In some hub cities customers will pay a (voluntary) premium for some non-stop trips, but in most markets consumers face several options. It’s strange that talk usually focuses on ‘3 legacy airlines’ (United/Delta/American) when Southwest is the largest domestic airline. What’s the theoretical basis for suggesting 4 large competitors (and other small competitors) are insufficient to yield competitive outcomes?
That said, there are limits on competition.
- Airlines are among the most heavily regulated sectors of the economy (“deregulation” really just meant that the federal government no longer dictates schedules and prices). Commercial airports in the US are owned by government (Branson, Missouri is private; the worldwide trend is private airports). Nearly all airport security is performed by the federal government (a few airports, like San Francisco, have government contractors). Flight routes are managed by government air traffic control. Pricing displays and consumer terms are dictated by the Department of Transportation. For better or worse, these are dimensions along which airlines really aren’t permitted to compete.

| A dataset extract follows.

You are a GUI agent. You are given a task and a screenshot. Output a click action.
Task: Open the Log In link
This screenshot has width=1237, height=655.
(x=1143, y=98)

- Government limits access to key airports, for instance there’s fierce competition for access to gates at Dallas Love Field because federal law required the airport to eliminate a third of its gates [a complicated deal to more or less give Southwest Airlines a monopoly at the airport]. And government keeps out competition through limits on foreign ownership.

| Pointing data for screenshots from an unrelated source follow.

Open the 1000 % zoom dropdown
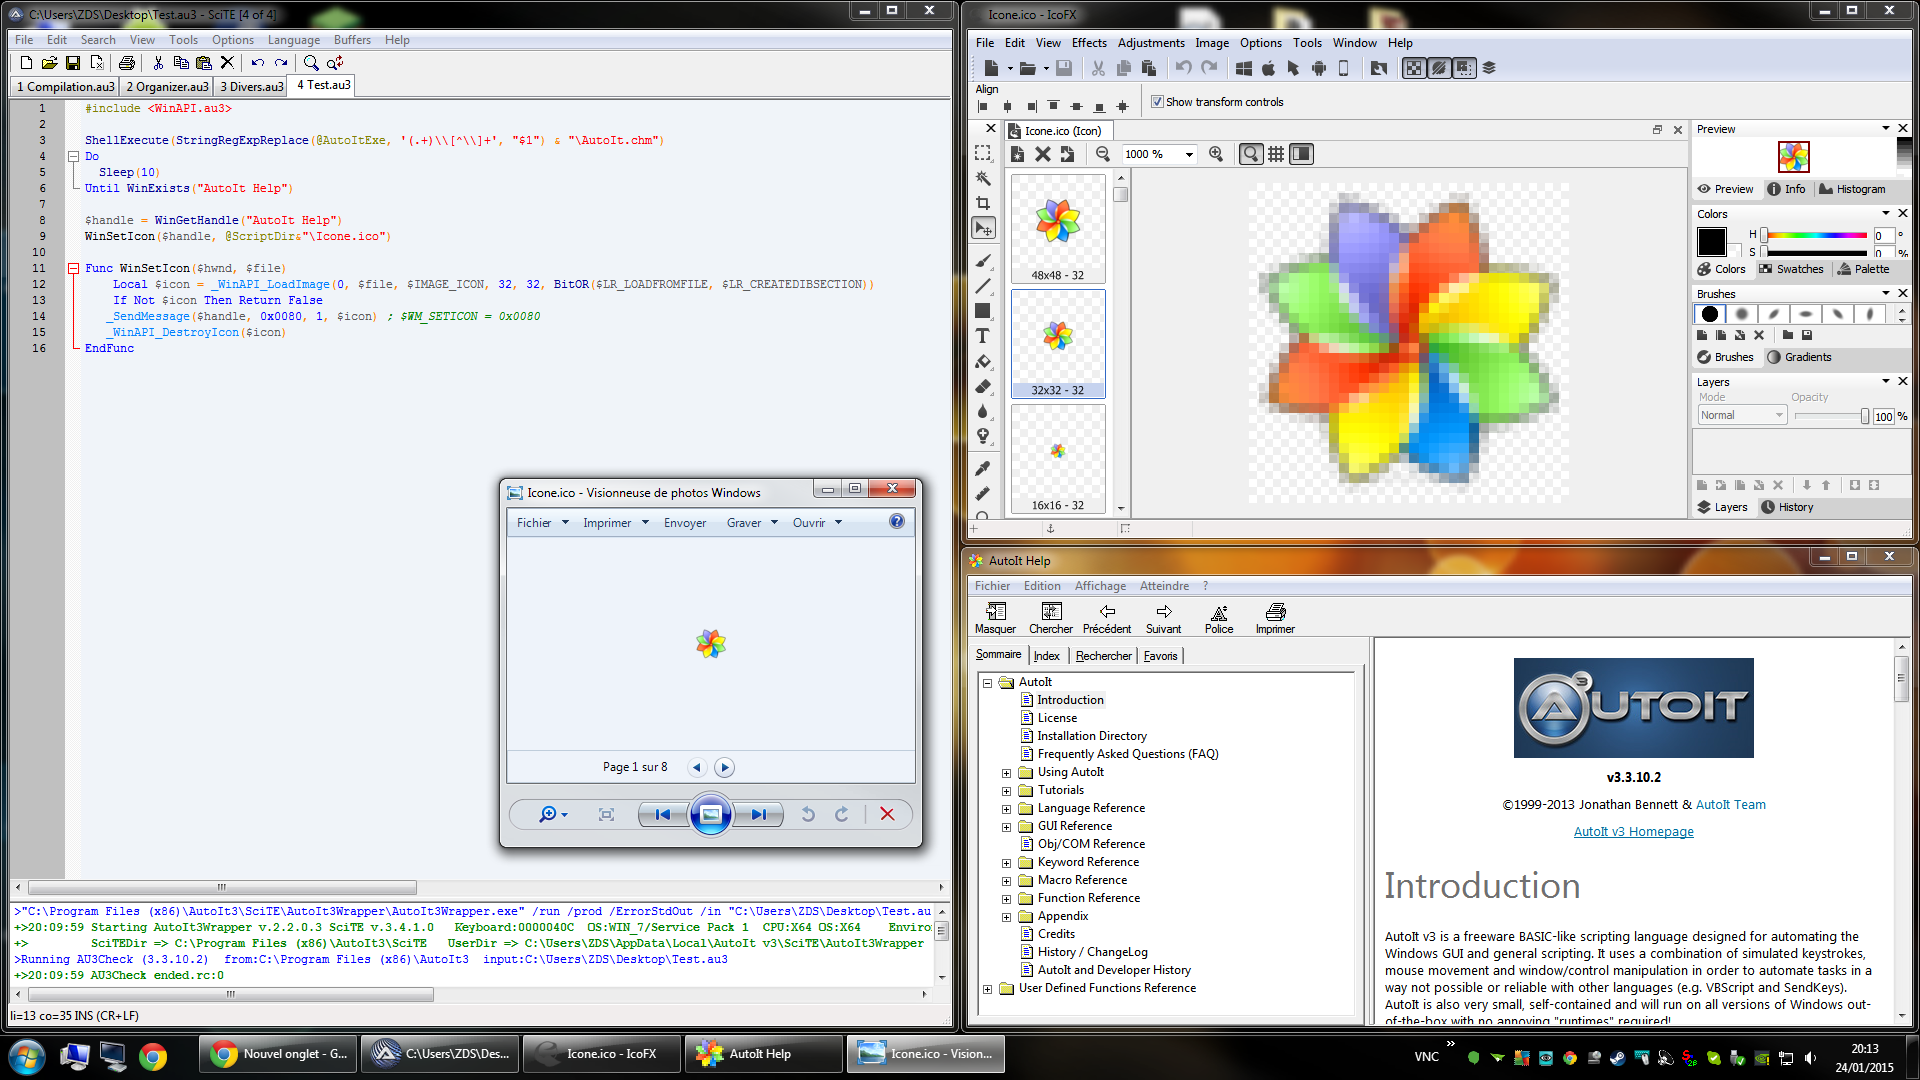Screen dimensions: 1920x1080 click(1189, 154)
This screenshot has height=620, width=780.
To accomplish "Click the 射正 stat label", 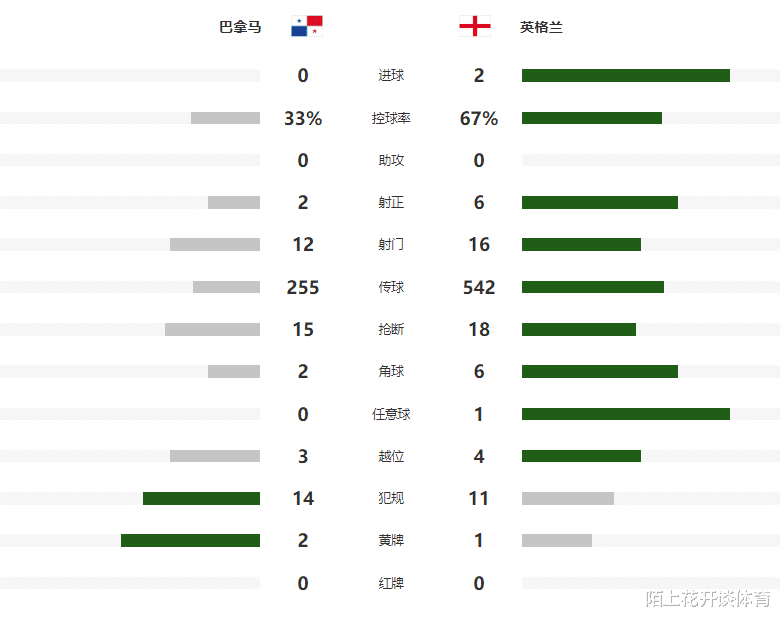I will pos(391,203).
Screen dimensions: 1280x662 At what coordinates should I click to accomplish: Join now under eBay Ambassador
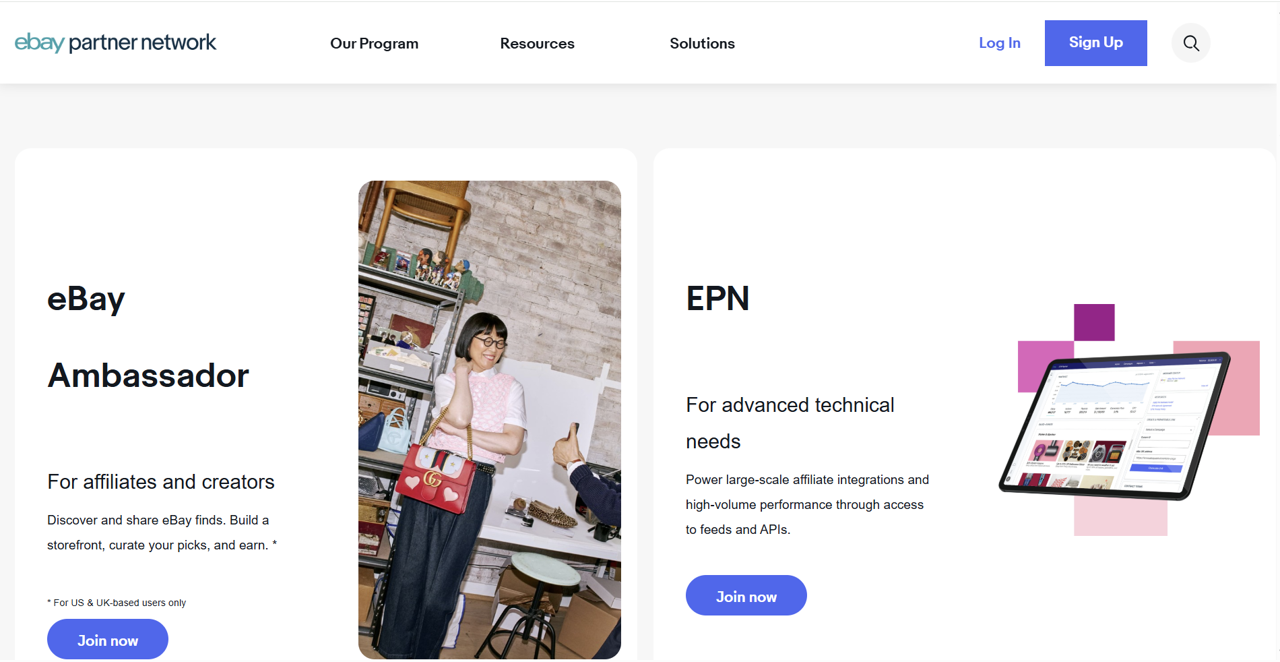click(107, 640)
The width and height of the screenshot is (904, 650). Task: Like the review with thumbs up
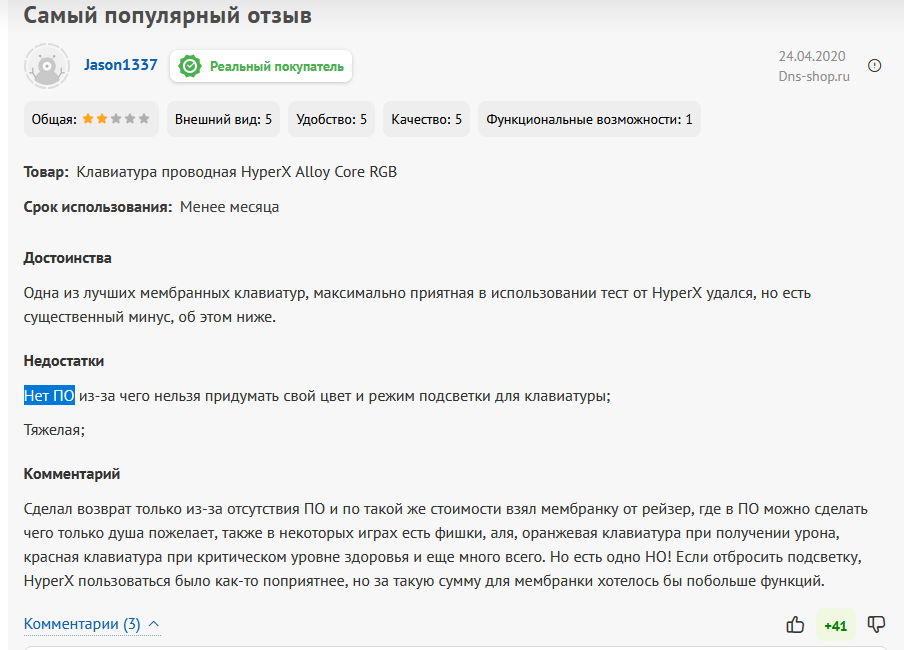[795, 625]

It seems funny to me that so much of the focus of aviation policy has been on anti-trust enforcement, when government itself limits competition. And now the acquisition of Virgin America by Alaska Airlines – which would make Alaska a viable competitor to the ‘big 4’ – is slowed down in negotiations with DOJ.

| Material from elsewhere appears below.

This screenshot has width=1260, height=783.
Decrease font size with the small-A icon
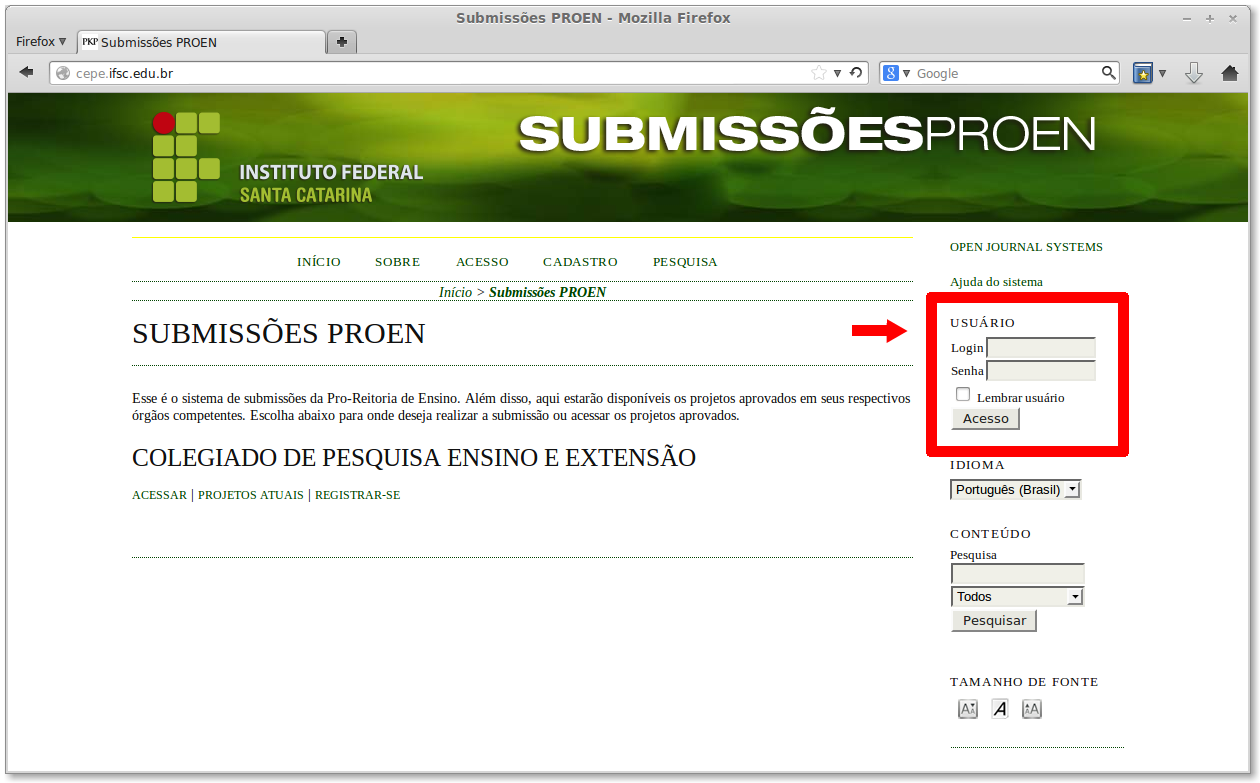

So while it should be obvious, a new paper (HT: Tyler Cowen) by the University of Chicago’s Dennis Carlton and several co-authors finds that the Delta-Northwest, United-Continental, and American-US Airways mergers haven’t been anti-competitive at all. In fact,
In our empirical analysis, we employ a difference-in-differences approach, which allows us to compare how the variables of interest changed between pre- and post-merger periods on routes where mergers were expected to have the strongest competitive effects (i.e., overlap routes) relative to other routes. This methodology has been used in previous legacy carrier merger investigations (see, e.g., Heyer, Shapiro and Wilder (2009)).
Our main conclusion is simple: The recent legacy carrier mergers have been associated with pro-competitive, not anti-competitive outcomes. In particular, we find that, on average across all three mergers combined, nonstop overlap routes (on which both merging parties were present pre-merger) experienced statistically significant output increases and statistically insignificant nominal fare decreases relative to non-overlap routes. This pattern also holds when we study each of the three mergers individually.
We find that nonstop overlap routes experienced statistically significant output and capacity increases following all three legacy airline mergers, with statistically significant nominal fare decreases following Delta/Northwest and American/US Airways mergers, and statistically insignificant nominal fare decreases following the United/Continental merger.
That I do not like these mergers doesn’t mean that they have been ‘bad’ in a traditional anti-trust sense.
Perhaps these mergers have made airlines strong enough to compete vigorously with each other, though in good times and with fewer desperate carriers they may not be competing as aggressively differentiating their frequent flyer programs.
Any criticisms of government anti-trust policy allowing airline mergers needs to, at least it seems, confront the data in this new paper. And if you want more competition in commercial aviation, you’re likely to find better levers removing legal barriers to it.